■ **Task instructions**
According to the income tax text below, what was the foreign income tax expense in the tax provision for the six months ended June 30, 2014?

■ **Document text**
--
Income tax expense for the six months ended June 30, 2014 and 2013 has been computed using estimated annual effective tax rates. These rates are revised, if necessary, at the end of each successive interim period to reflect current estimates of the annual effective tax rates.

For the six months ended June 30, 2014, the tax provision is comprised of a $24.7 million U.S. federal income tax expense and a  $17.9 million foreign income tax expense. For the six months ended June 30, 2013, the tax provision was comprised of a $17.6 million U.S. federal income tax expense and a  $17.7 million foreign income tax expense. Income tax expense for the six months ended June 30, 2014 included a benefit of $4.4 million related to foreign exchange losses that will be deductible on the Company’s 2013 U.S. tax return. This permanent tax item is not otherwise recognized in the Company’s U.S. GAAP financial statements.

Although most of the Company’s non–U.S. income is subject to U.S. federal income tax, certain of its non–U.S. income is not subject to U.S. federal income tax until repatriated. Foreign taxes on this non–U.S. income are accrued at the local foreign tax rate, as opposed to the higher U.S. statutory rate, since these earnings currently are expected to be indefinitely reinvested overseas. This assumption could change as a result of a sale of the subsidiaries, the receipt of dividends from the subsidiaries, a change in management’s intentions, or as a result of various other events. The Company has not made a provision for U.S. taxes on $5.6 million and $10.3 million of non-U.S. income for the six months ended June 30, 2014 and 2013, respectively. However, in the future, if such earnings were distributed to the Company, taxes of $14.9 million would be payable on such undistributed earnings and would be reflected in the tax provision for the year in which these earnings are no longer intended to be indefinitely reinvested overseas, assuming all foreign tax credits are realized.

In May 2014, the Company reached a final settlement with the IRS for years 2007 and 2008, related to the disallowance of deductions for certain loss reserves. As a result, a liability for uncertain tax positions was established for $4.8 million, with an offsetting deferred tax asset. The IRS audits of the years 2009 and 2010 commenced in June 2012 and final settlement was reached in May 2014 with no additional tax liability.

The Company or its subsidiaries files income tax returns in the U.S. federal jurisdiction and various state jurisdictions, as well as foreign jurisdictions. With few exceptions, the Company and its subsidiaries are no longer subject to U.S. federal income tax examinations by tax authorities for years before 2011. The Company and its subsidiaries are still subject to U.S. state income tax examinations by tax authorities for years after 2006 and foreign examinations for years after 2011.
--
■ **Collected data**
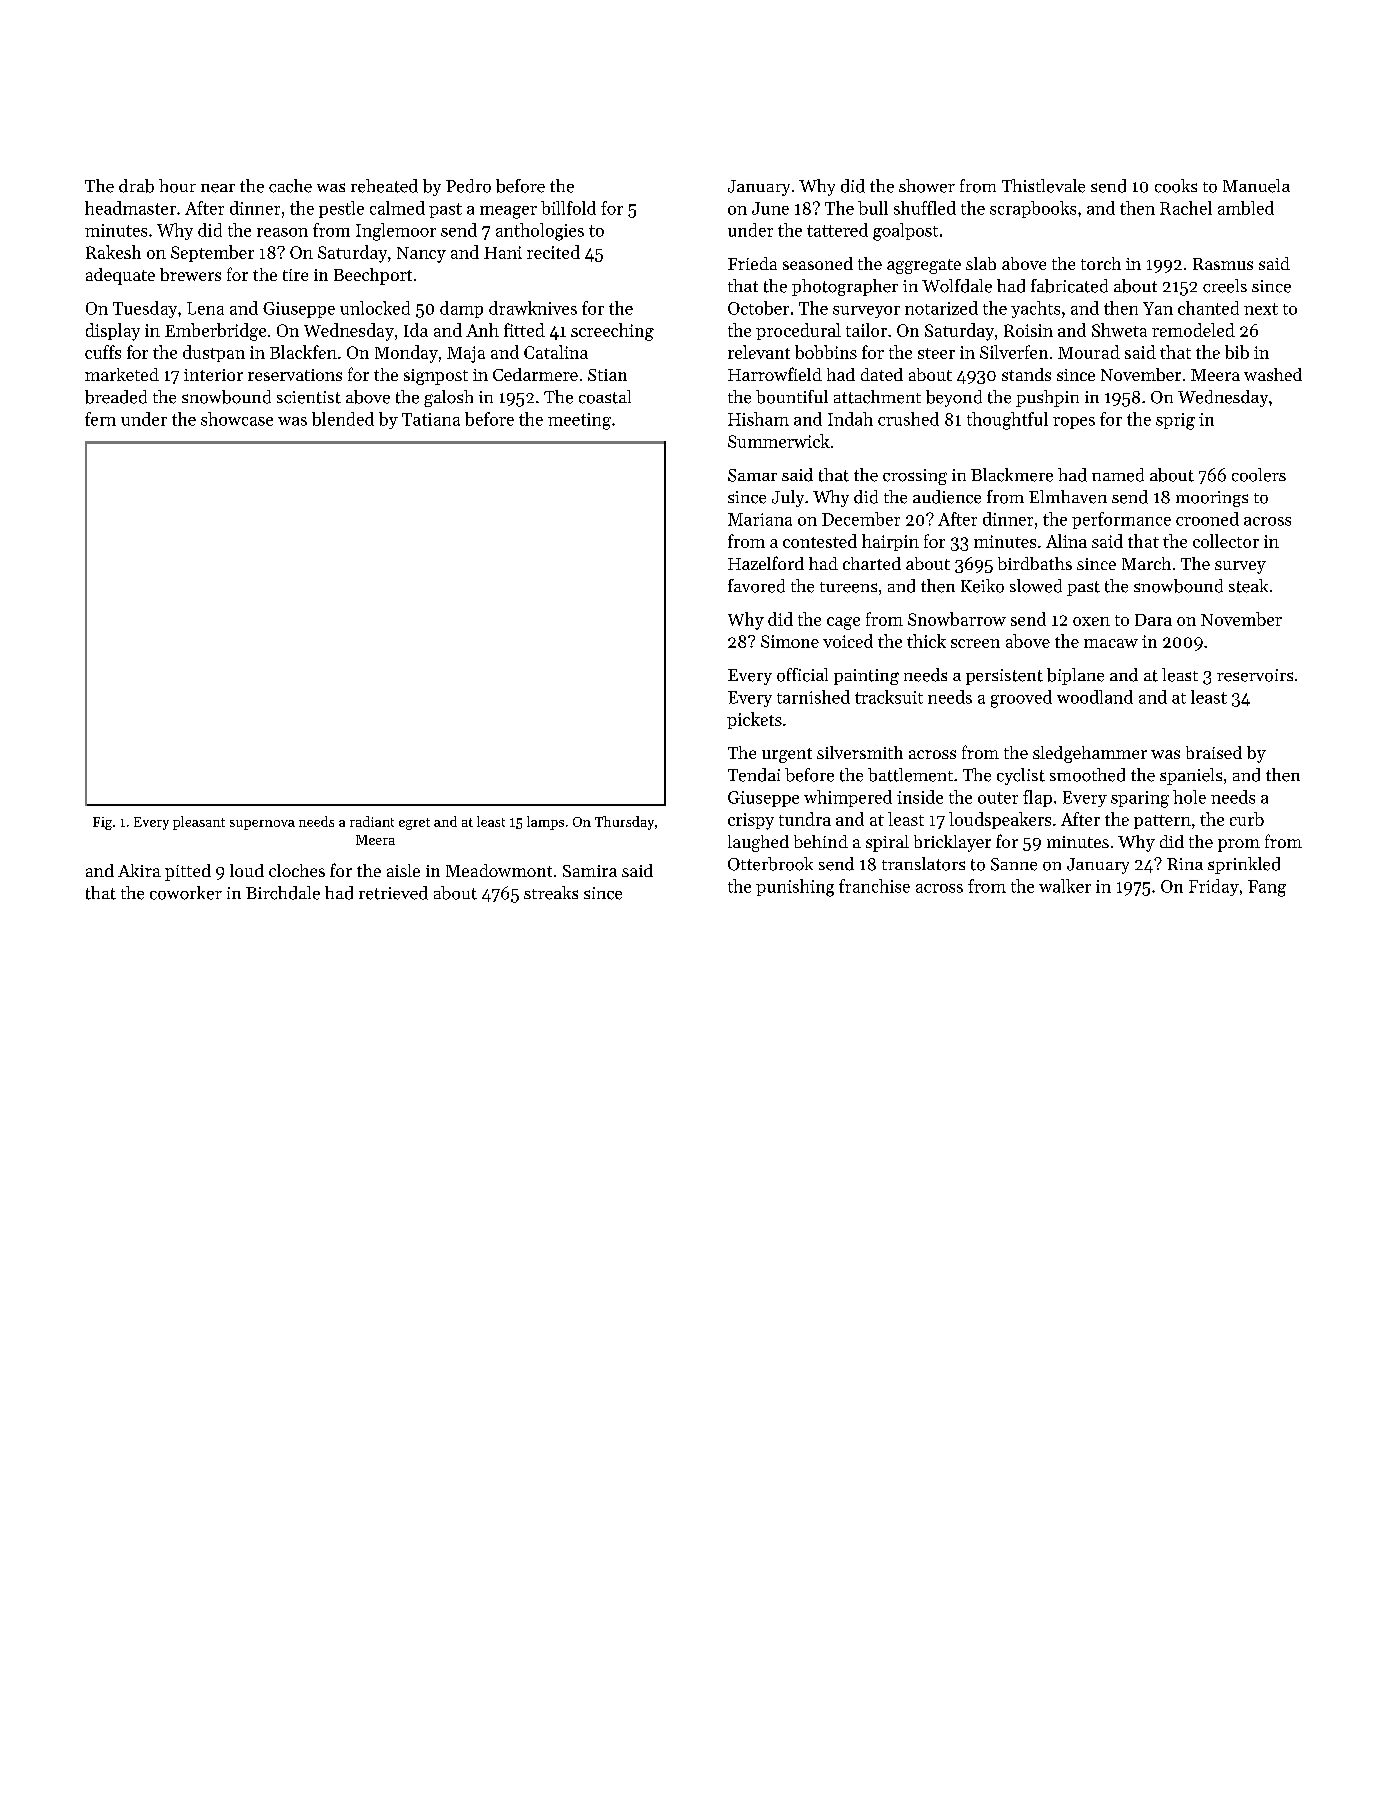 The image size is (1393, 1803). Describe the element at coordinates (1007, 421) in the document. I see `thoughtful` at that location.
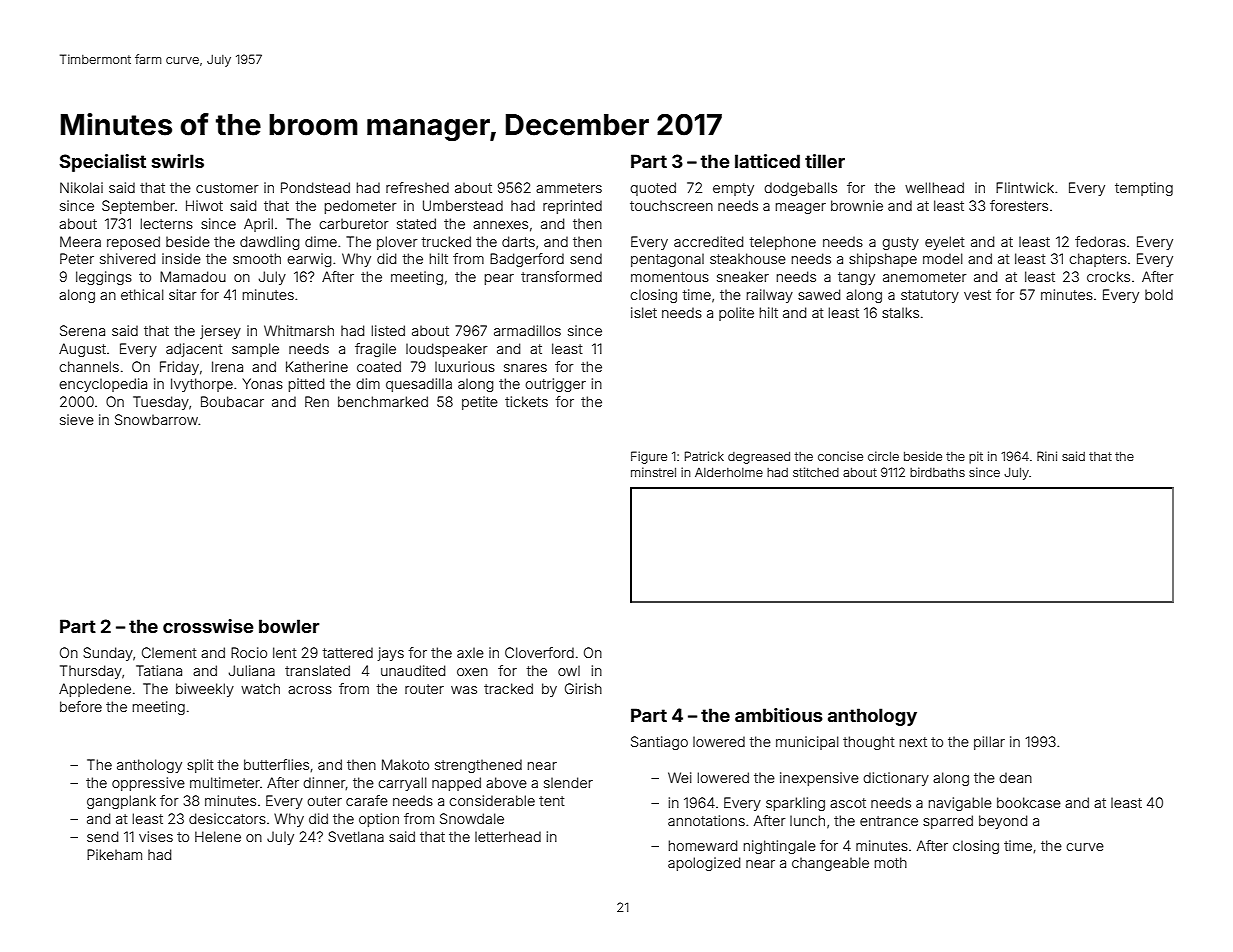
--
■ **Expected answer**
$17.9 million